As all of you know, I've seldom backed away from being a contrarian when it comes to debating this Mahler stuff. The general consensus is that Ken Russell's "Mahler" is a bad movie. I looked at for the first time in years last week, and I couldn't agree less. I think it's brilliant. Further more, Henri De La Grange's final volume on Mahler is going to reinforce what I've suspected for many years; mainly this: Mahler and Alma made great strides in improving their relationship in their last year together (pretty much ever since his famous meeting with Freud). Of course, the movie is based on a half-truth in regards to Mahler's final train trip back to Vienna. In the movie, through a series flashbacks, fantasies, explanations, and honest bantering; Alma and Gustav resolve much of their differences. As a result, Alma chooses not to get off the train at St. Polten with "Max" (Gropius, I presume). "We won't be needing you, doctor; we're going to live forever!", proclaims the romantically and sexually victorious Mahler (to the end of M6/1). The real truth, of course, was that Mahler was too sick for such emotional and psychological wrestling. However, a fair amount of patching up had already happened in their final year - maybe even just the last six months - together in New York. I'll be curious as to what all De La Grange has dug up.

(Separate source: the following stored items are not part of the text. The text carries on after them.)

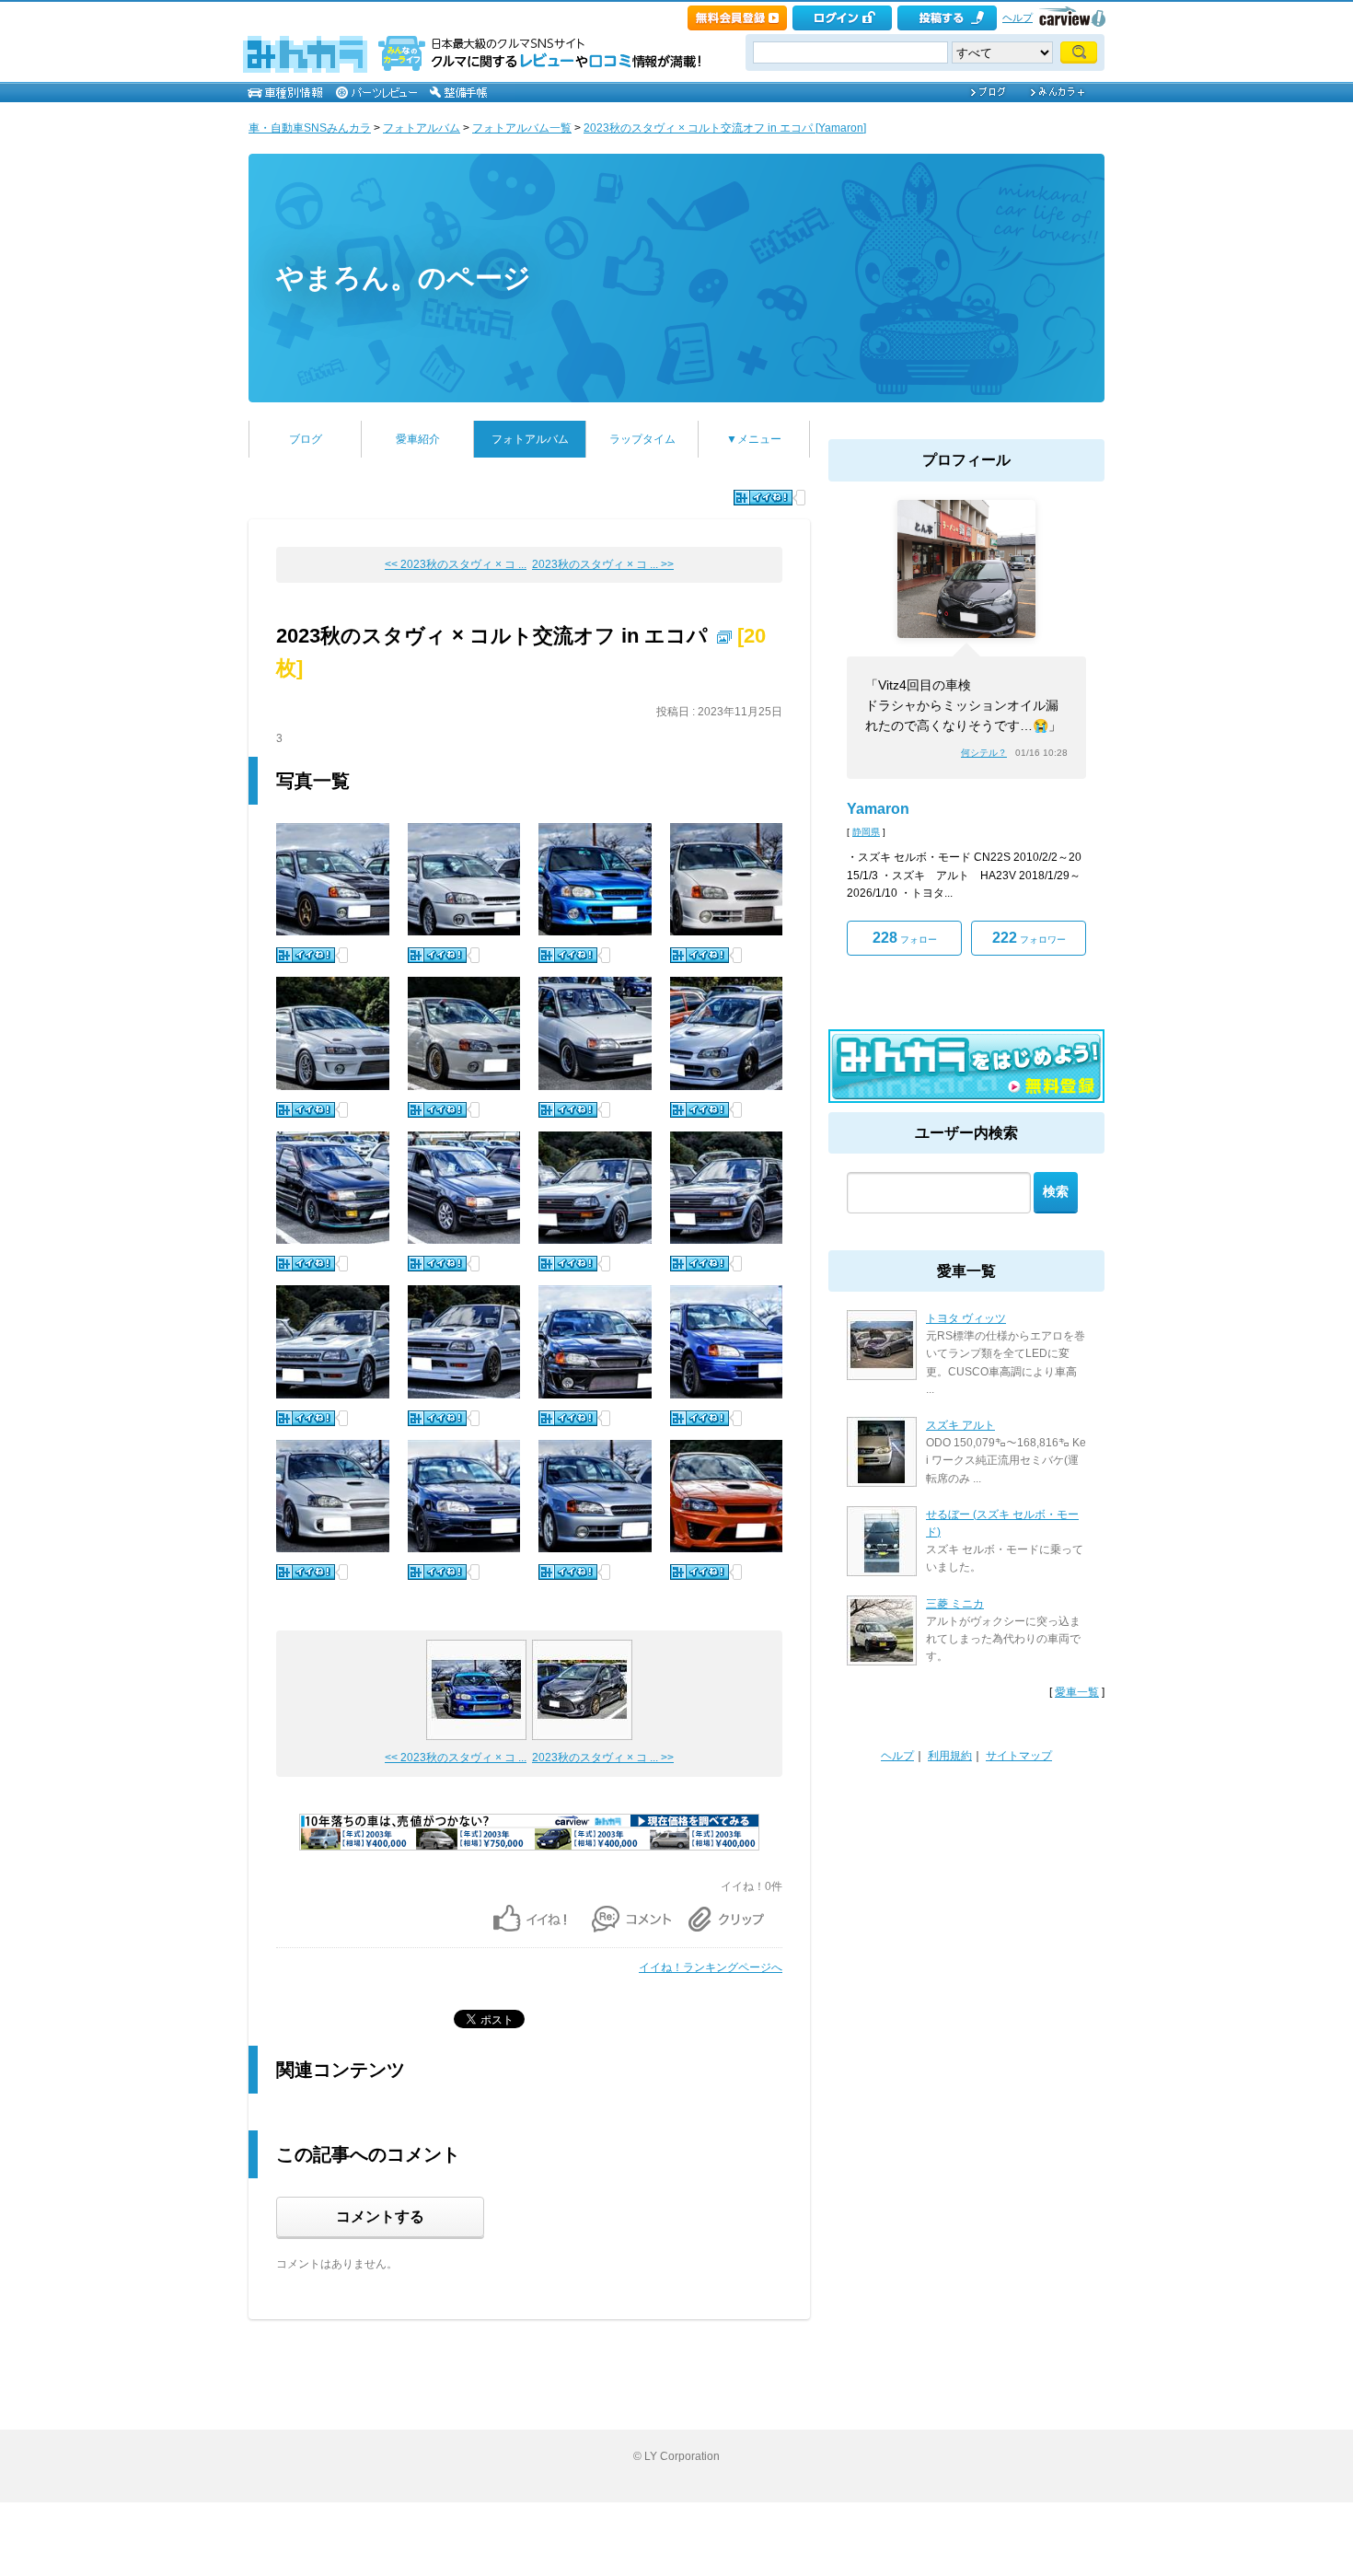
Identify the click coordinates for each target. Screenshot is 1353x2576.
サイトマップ (1019, 1755)
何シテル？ (984, 753)
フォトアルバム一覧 (522, 128)
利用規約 (950, 1755)
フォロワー (1029, 938)
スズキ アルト (960, 1425)
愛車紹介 (418, 439)
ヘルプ (1017, 17)
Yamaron (878, 809)
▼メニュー (753, 439)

The usual viewpoint is that Alma couldn't wait for Mahler to die so that she could begin her relationship with Gropius in earnest - not to mention her many notorious affairs. The truth is more complicated than that. Even when Alma was having her torrid affair with Oscar Kokoshka - the expressiont painter of whom many have said was Alma's greatest love - Alma kept turning back to the bust of Mahler (yuuuck!). She frequently rubbed it in Kokoschka's face, what a truly great man Mahler had really been. It's little wonder that he finally chose to go off to the war. As payback for his torment, Kokoschka eventually constructed the life-size, anatomically correct Alma doll, which basically got raped and pillaged at a drunken poolside party in Prague (well after WWI). Not long after that, Kokoschka caved-in to becoming a landscape painter and university teacher. There's a lesson on life there for punk rockers and other so-called revolutionaries.

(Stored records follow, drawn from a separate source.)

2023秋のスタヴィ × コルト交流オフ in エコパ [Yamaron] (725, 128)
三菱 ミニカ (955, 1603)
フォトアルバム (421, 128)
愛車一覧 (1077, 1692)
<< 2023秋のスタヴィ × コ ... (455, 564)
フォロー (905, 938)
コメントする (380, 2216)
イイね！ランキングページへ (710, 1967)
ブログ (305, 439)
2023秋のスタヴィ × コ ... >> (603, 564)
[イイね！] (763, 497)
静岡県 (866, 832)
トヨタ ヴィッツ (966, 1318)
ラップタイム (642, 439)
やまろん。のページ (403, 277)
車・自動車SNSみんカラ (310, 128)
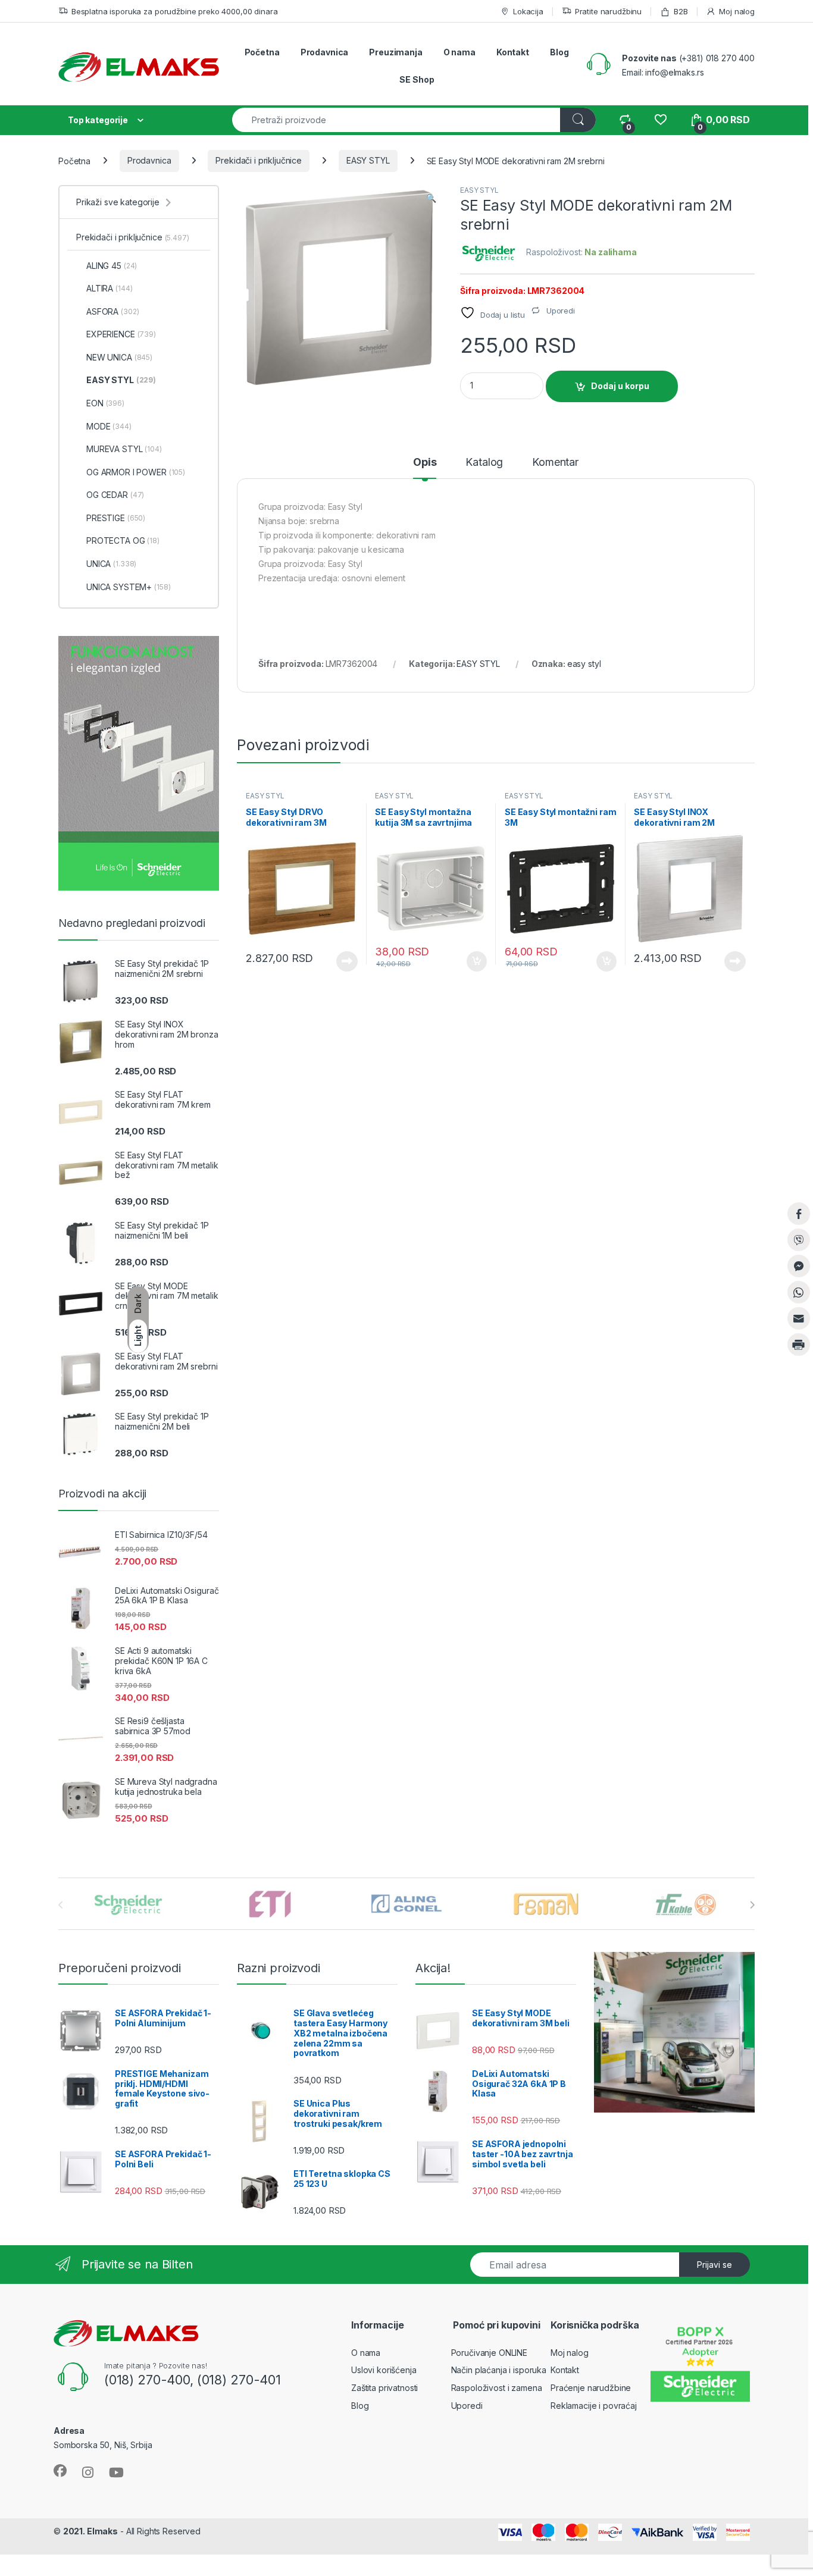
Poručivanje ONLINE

Perhaps best of all, is just the way K.R. put Mahlerian excerpts together with images and lessons on nature. I particularly like the scene where the young Mahler is crouching near the forest floor; when suddenly - accompanied by the start of the coda to M3/3 (the scherzo) - a white steed appears. Frightened at first - as the steed bucks ever so high in the air - the young Mahler mounts the magic horse and races victoriously through the forest. At the sharp cut-off that ends the movement, we're suddently brought back to the silhouette of Mahler on the train; his strained forehead being met by his extended arm and taut hand (as well as the monotonous "clickity-clack" of the railroad tracks).

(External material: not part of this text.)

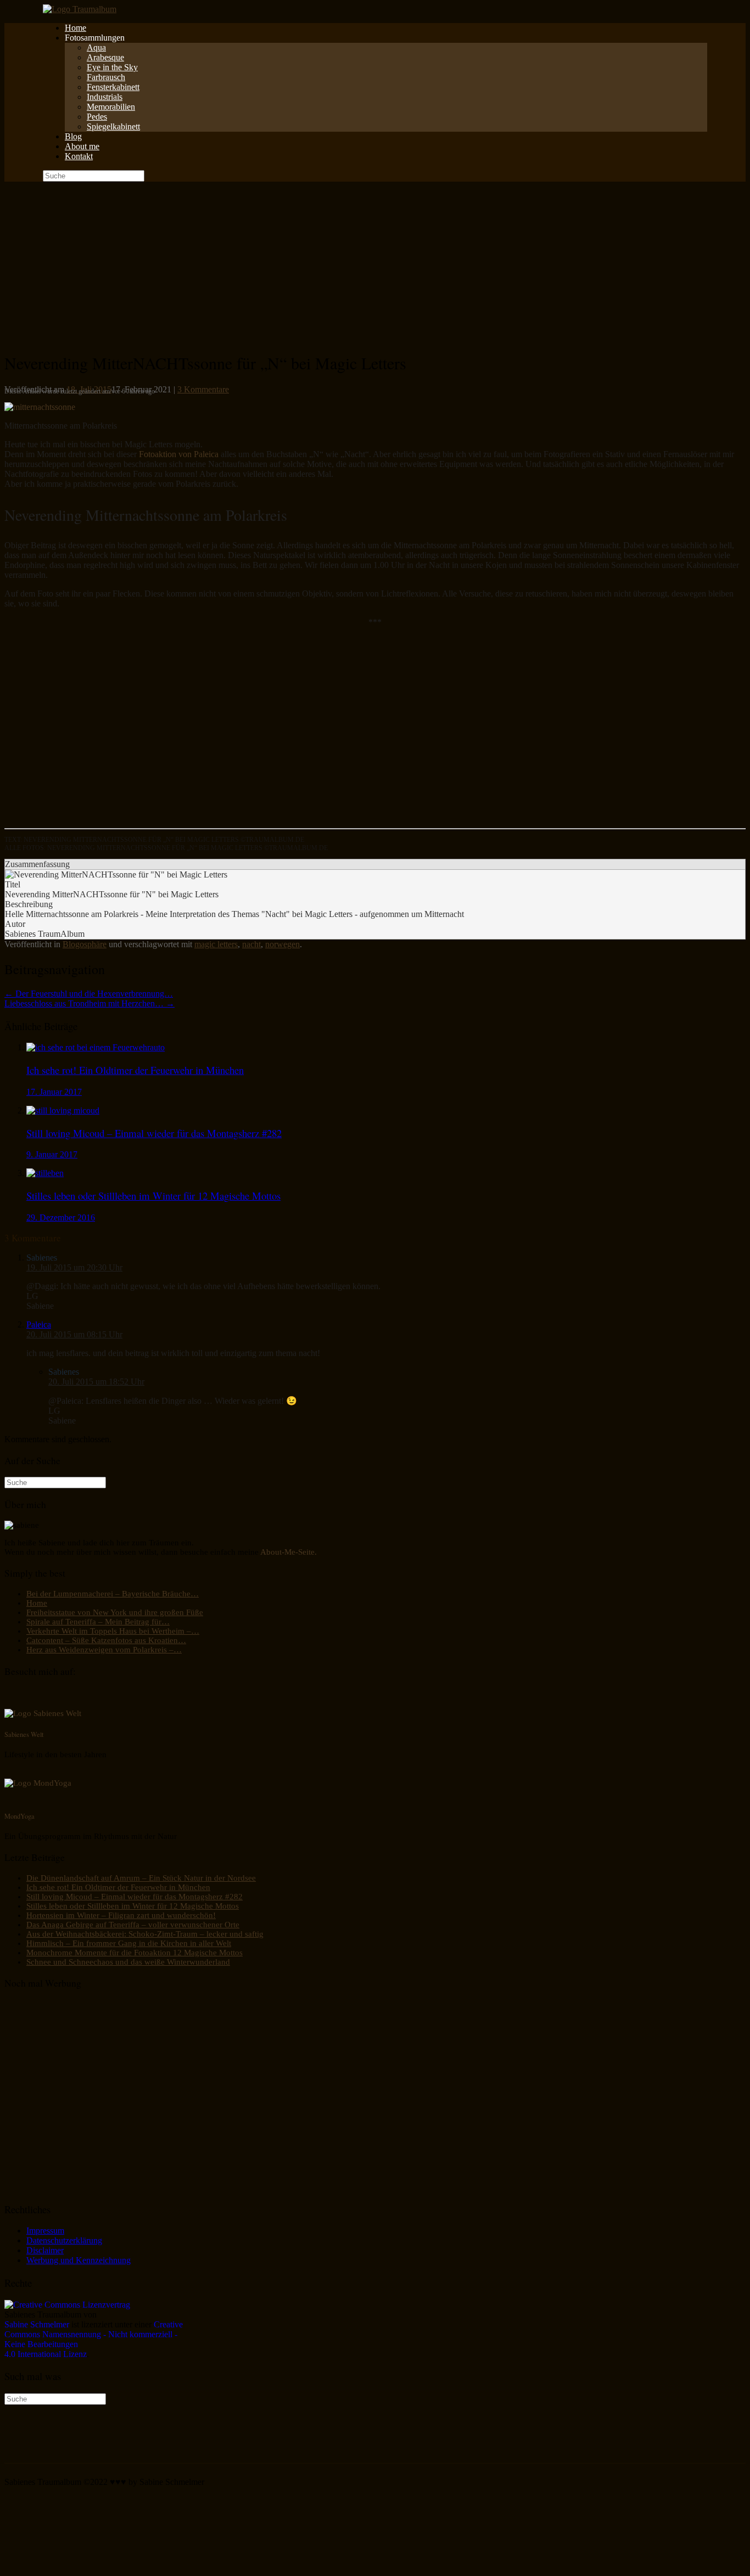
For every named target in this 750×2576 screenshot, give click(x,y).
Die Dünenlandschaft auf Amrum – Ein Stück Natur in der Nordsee (141, 1878)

I also like it that K.R.'s "Mahler" does't back away from the conversion controvery either: Mahler's conversion to Catholicism (can be spelled "Catholocism" as well - sorry, but it can!). Yes, it's true that the notorious but funny scenes with Cosima Wagner, daughter of Franz Liszt, are completely over the top. I love it - I think it's hilarious, and it's also not far from the truth. Mahler HAD to convert to Catholocism in order to land the Vienna gig. Mahler HAD to have Cosima intervene in the process, and Cosima was a far bigger anti-semite than Richard Wagner ever was. Why not lighten up and just have a laugh over that fact? Overall, I think it's a brilliant film - one that I'll enjoy seeing over and over again.